Facebook vs. Twitter: Do you want your food with or without filter?

facebook Facebook vs. Twitter: How Do You Like Your Social News Feed with or without filter?
Complaints New York Times writer Nick Bilton of this week about how little commitment to its content brings Facebook sparked a debate about whether the network is deliberately hiding certain types of content to promote their premium services reach, but also put highlighted how Facebook controls power users view, often in ways we do not understand or even consider.

Facebook (FB) is going to launch some new features for food on Thursday, which may include new ways to filter specific types of content and possibly advertising features. Meanwhile, Twitter continues to show everything without filtering or classification in any way. Which method is better? That depends on how and why they are using.

Much of the criticism Bilton revolves around what some call the “subscribe” function, which allows users to receive updates of others without having to ask permission. When it was launched in the fall of 2011, which was seen as an attempt to copy “next asymmetric” model of Twitter because Twitter allows users who want to get updates, while the model has always been symmetrical Facebook , in the sense that users must agree to be friends before they can be updates. Last year, Facebook changed the name of this feature to “follow”, which made the similarity with Twitter even more evident.

As an attempt to copy Twitter, the tracking function seems to be largely a failure, at least if the experience of Bilton and others have complained about Facebook newsfeed, such as billionaire entrepreneur Mark Cuban, are anything go by. They say they have a lot of commitment, making them question whether their content is even reach your subscribers and if Facebook is changing your diet so that certain types of updates do not appear as often.

The last time this issue came up, when Cuba and actor George Takei criticized the network due to lack of commitment on the part of subscribers, a number of Facebook users attacked the company for filtering their food and does not show all updates of the pages or the individuals who were following. Some users said the equivalent of: “If I get one, I want to see all the changes, not just the ones you choose to show.”

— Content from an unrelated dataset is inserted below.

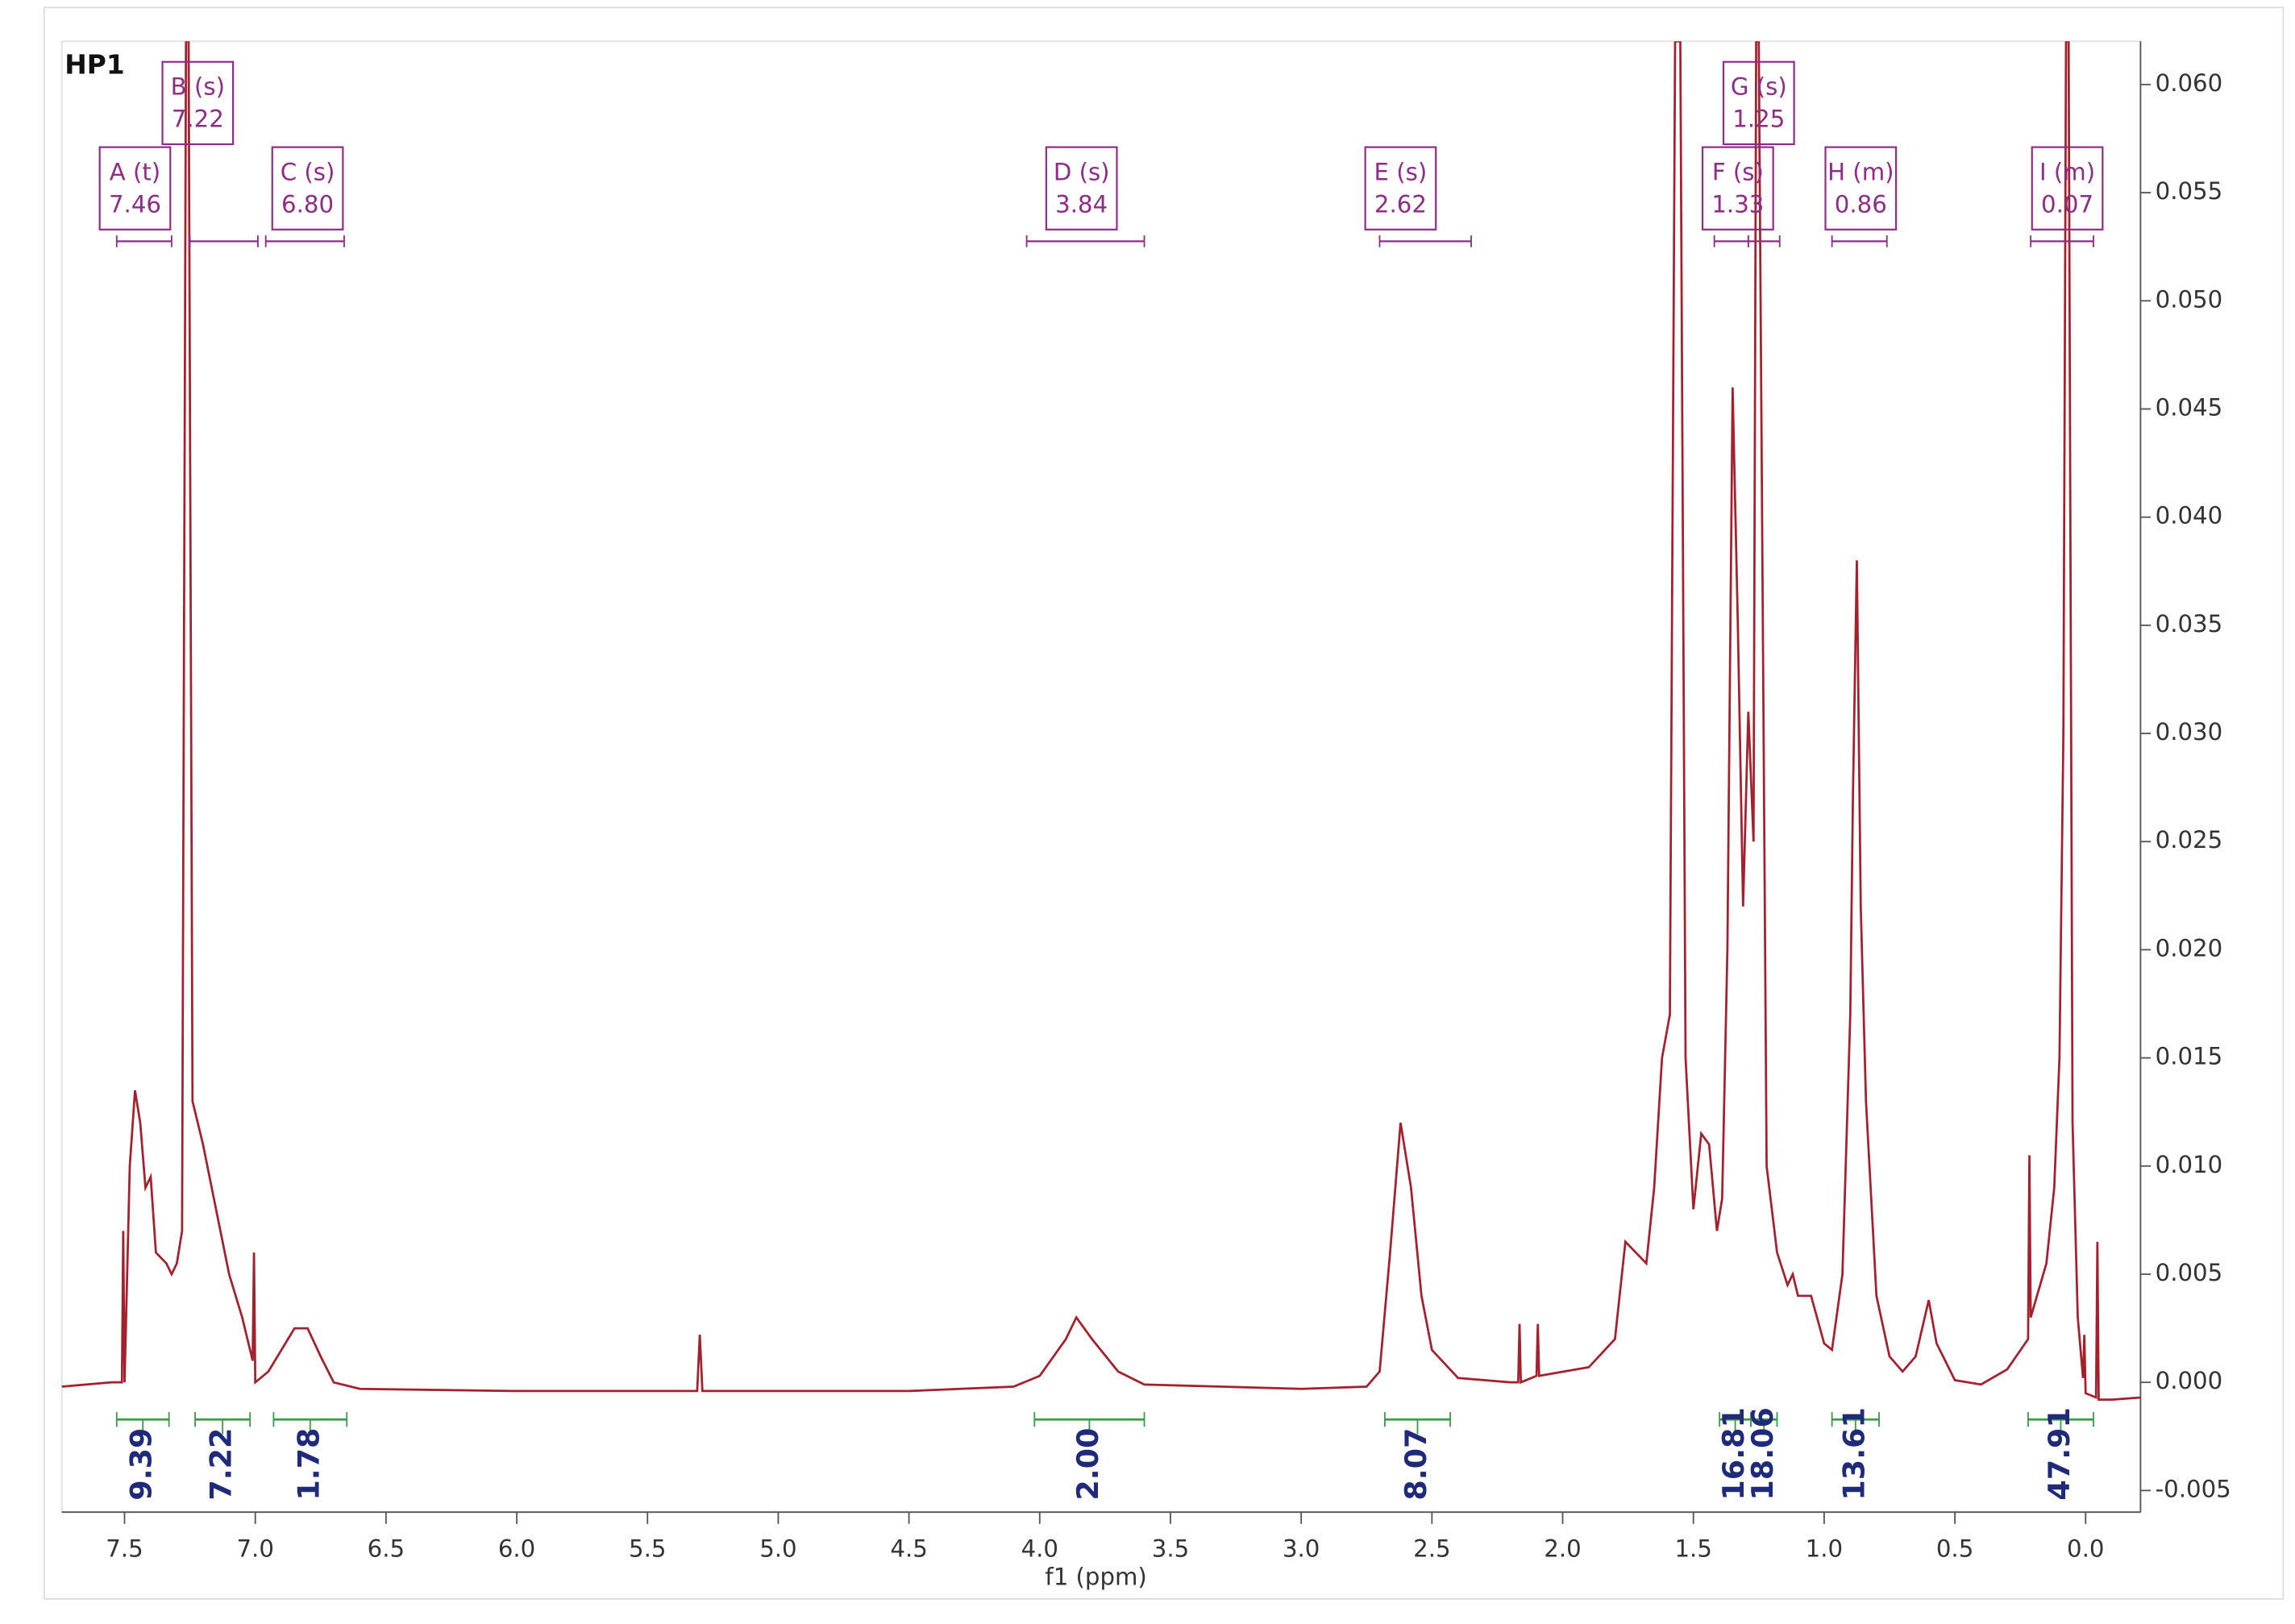 This screenshot has height=1624, width=2295. Describe the element at coordinates (2190, 83) in the screenshot. I see `y-tick-label: 0.060` at that location.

In short, this is the fundamental difference between Twitter and Facebook: The first filter is not applied to the stream of updates that users get, other than as required by law, if you follow a couple of thousands of users, as I, then you get all updates for all users, and to flow past you in a giant river undifferentiated tweets, in reverse chronological order.

Facebook, however, applies to all kinds of algorithmic adjustments for a news service on the basis of what some call EdgeRank (although this is not a term that Facebook uses internally, according to Reuters’ Anthony De Rosa), and So some updates are more prominent than others, and in some cases updates can never appear at all. Users have control over some of the knobs and buttons that hide or reveal certain types of jobs, but a lot of filtering also happens behind the scenes, making Facebook a bit of a black box style Google.

Depending on how you see them, these two different approaches can be a good thing or a bad thing. Twitter method is theoretically more transparent and comprehensive, as it is completely unfiltered, but it can also be overwhelming, and the network has worked hard to try to help users deal with this vast stream of content through such things as the Discover tab. Method Facebook seems much more invasive and reserved, but also can make it easier to deal with endless ocean of content-an average of 2,000 messages per day per user.

Danny Sullivan of Search Engine Land has a useful analogy for the difference between the two: Twitter is a bit like television news in real time, while Facebook works more like a DVR that allows you to see things after they have happened (although some extent the network chooses to show you what your DVR does not). These are two very different experiences of social power.